Graham's pension payments vault him into elite company. Philip Fialkow, dean of the UW medicine school, draws $148,404 annually as the highest salaried state employee. He's followed by Husky football coach Don James, who pulls in $141,576.

At least one other elected official - Port of Tacoma Commissioner Robert Earley, who receives a $645.80 monthly pension check - is collecting his pension while still in office, according to Hector Gonzalez, a manager for the state Department of Retirement systems. Longtime Seattle District Court Judge Bill Lewis, who stepped down last January, was receiving a $1,742.95 monthly pension during his last few years on the bench. While pension officials say there is no way to know how many people have taken advantage of the law, there aren't likely to be many more cases.

Only those who were serving in elected office between 1967 and 1973 could benefit, Gonzalez said.

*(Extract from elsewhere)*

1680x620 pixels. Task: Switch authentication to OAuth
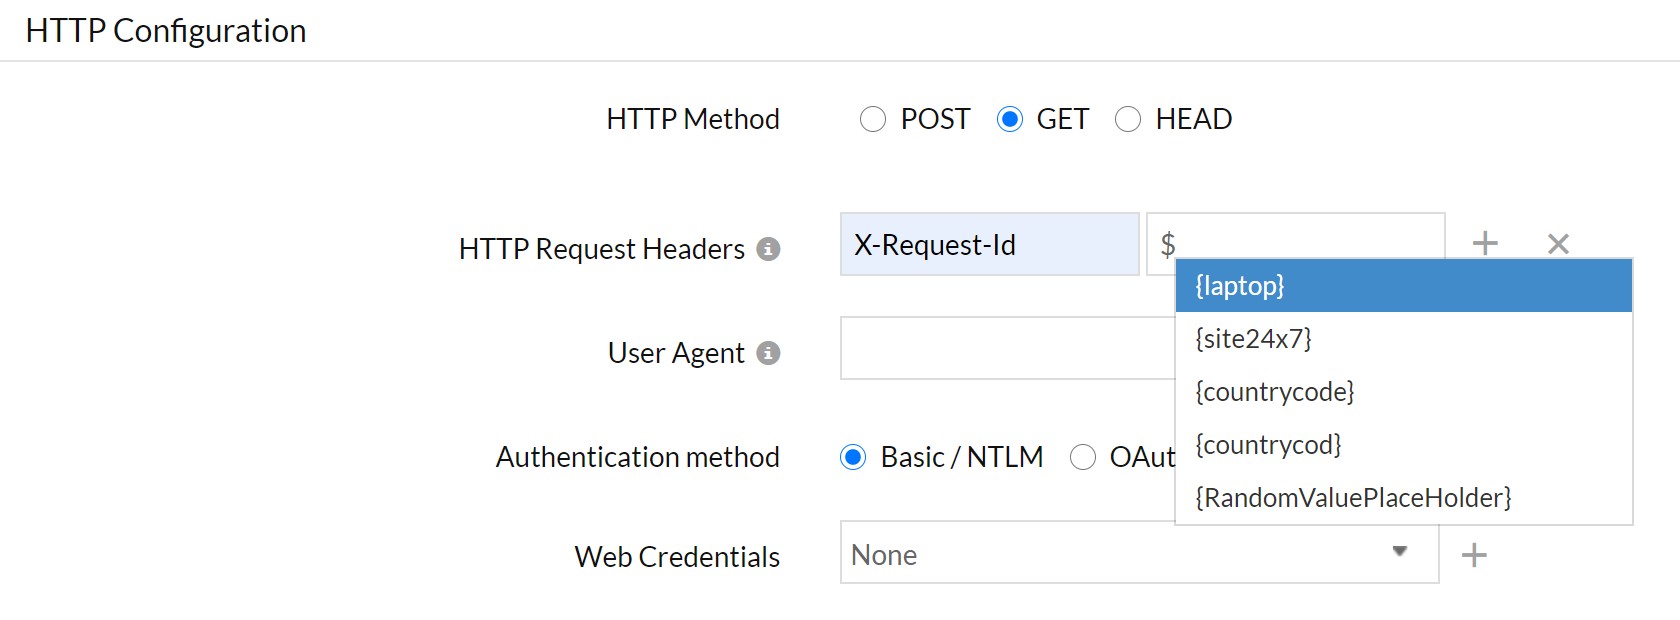click(x=1083, y=457)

In 1967, the Legislature amended the state retirement law so elected officials could continue at their post beyond the then-mandatory retirement age of 70, but still begin collecting their pension. But the mandatory retirement age was later junked altogether and officials had to wait until their actual retirement to begin receiving pension checks.

Gonzalez said the state Supreme Court has ruled that employees must be allowed to choose the most favorable retirement plan in effect during their tenure.

"You can't diminish anyone's retirement rights. We can't take anything back that we promised. It's a contractual agreement," said Gonzales. "Mr. Graham has the same right to take advantage of retirement laws as anyone else. And he's doing it."